彼はもしこの小屋なら妻はいつも其処に起き暮しするだらうと思ふ、小箱程の次の間に向つて壁越しに云つた。あとは笑ひにまぎらした。
紙袋からぽろぽろと焼米を鉢にあけて、秋成はそれに湯を注いだ。そこにあつた安永五年刊の雨月物語を取つて鉢の蓋にした。この奇怪に優婉な物語は、彼が明和五年三十五歳のときに書いたものである。書いてから本になるまで八年の月日がかかつてゐる。推敲に推敲を重ねた上、出版にもさうたう苦労が籠つてゐた。顧みると国文学者の分子の方が勝つてしまつた彼の生涯の中で、却て生れつき豊であつたと思はれる、物語作者の伎倆を現したのは僅かに過ぎない。その僅かの著作のうちで、この冊子は代表作であるだけに他の著作は散逸させてしまつても、これには愛惜の念が残り、晩年になるほど手もとに引つけて置いた。それかと云つてさほど大事にして仕舞つて置くといふこともなかつた。

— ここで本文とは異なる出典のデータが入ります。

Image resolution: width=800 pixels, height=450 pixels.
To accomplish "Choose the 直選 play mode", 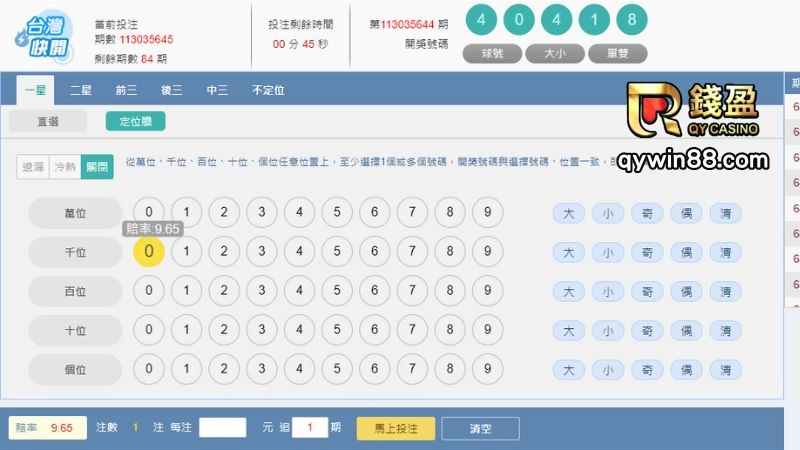I will (48, 121).
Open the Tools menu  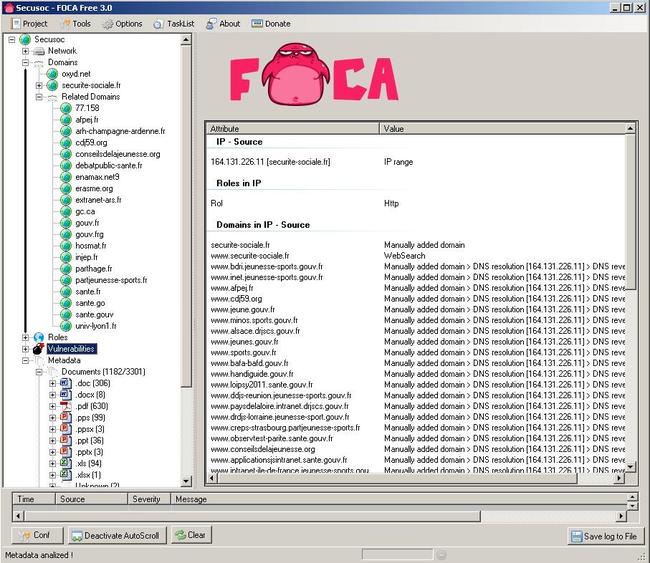[x=74, y=23]
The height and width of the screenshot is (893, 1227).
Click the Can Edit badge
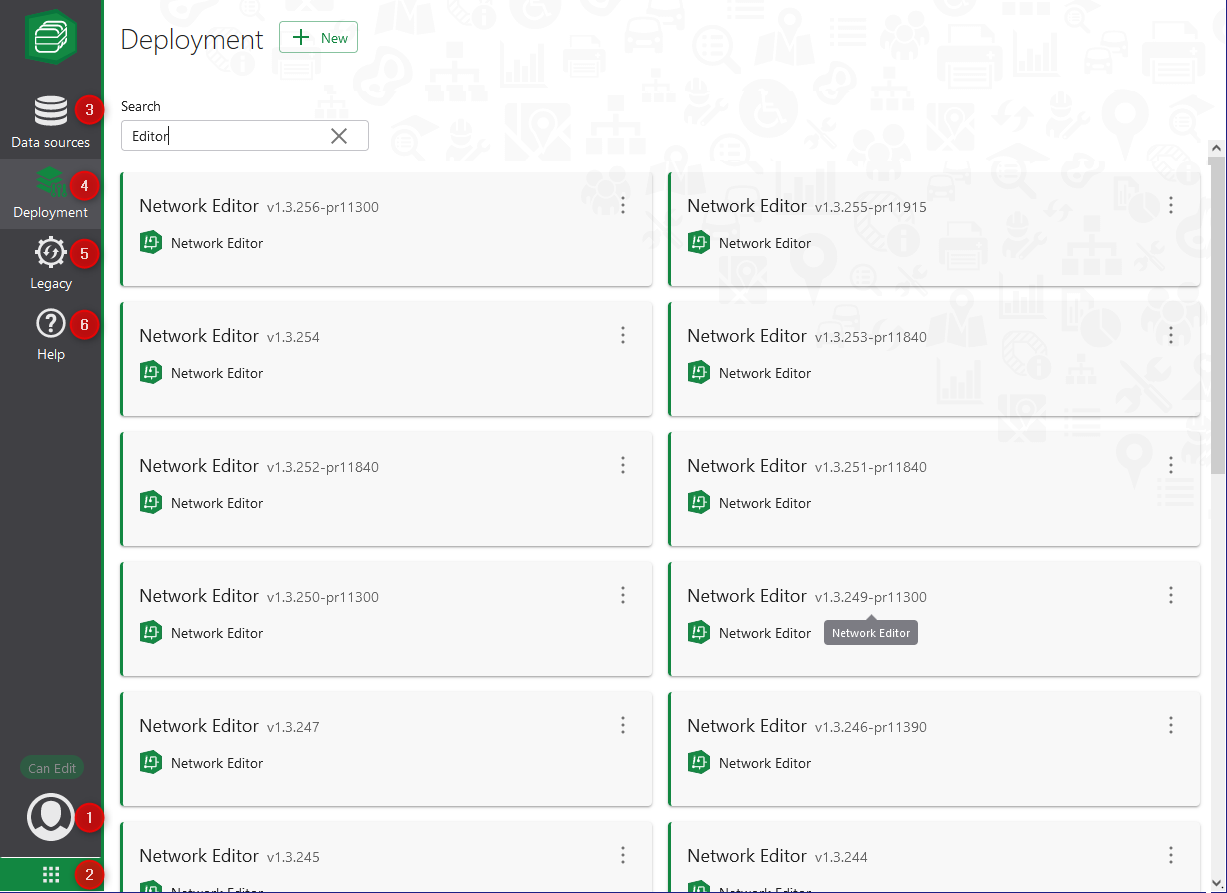pos(52,768)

運命に馬鹿にされ、引ずり廻されたやうな一生の中で、自分の好みや天分が何になつたか。なまじそれがあつた為に毛をさかぎにされるやうなくるしい目にあつたと思へば、感興に殉じた小伎倆立てが、自分ながらいまいましく、この冊子を見る度にをこな自分を版木に刷り、恥ぢづら掻いて居るやうで、踏まば踏め、蹴らば蹴れ、と手から抛つて置くとこまかせ、そこら畳の上に捨てても置いた。この冊子が世間で評判のよかつたことにも何といふことなしに反感が持てた。要するに愛憎二つながらかかつてゐる冊子であるため、ついそばに置いて居るといふのが本当のところかも知れない。土瓶敷代りにもたびたび使つた。鍋や土瓶の尻しみが表紙や裏に残月形に重つて染みついてゐた。

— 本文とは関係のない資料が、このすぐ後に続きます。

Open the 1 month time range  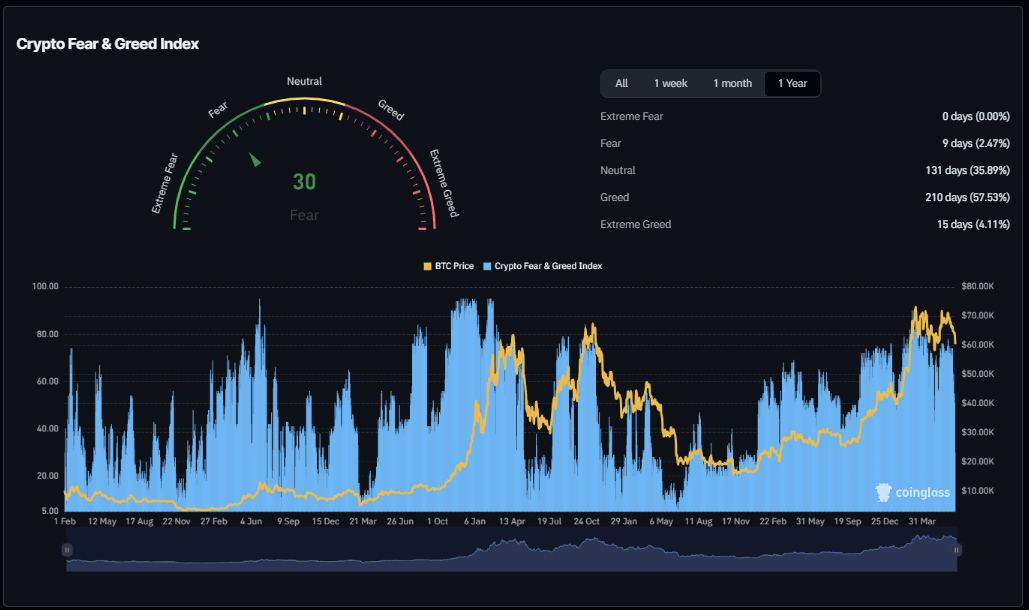[x=732, y=83]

湯気で裏表紙が丸くしめり脹らんだ蓋の本をわきへはねて、鉢の中にほどよく膨れた焼米を小さい飯茶椀に取分け、白湯をかけて生味噌を菜にしながら、秋成はさつさと夕飯をしまつた。身体は大きくないが、骨組はがつちりしてゐて、顎や頬骨の張つてゐるあばた面の老人が、老いさらばひ、夕闇に一人で飯を喰べて居る姿はさびしかつた。とぼけたやうな眼と眼が、人並より間を置いて顔についてゐるのが、蛙のやうに見える。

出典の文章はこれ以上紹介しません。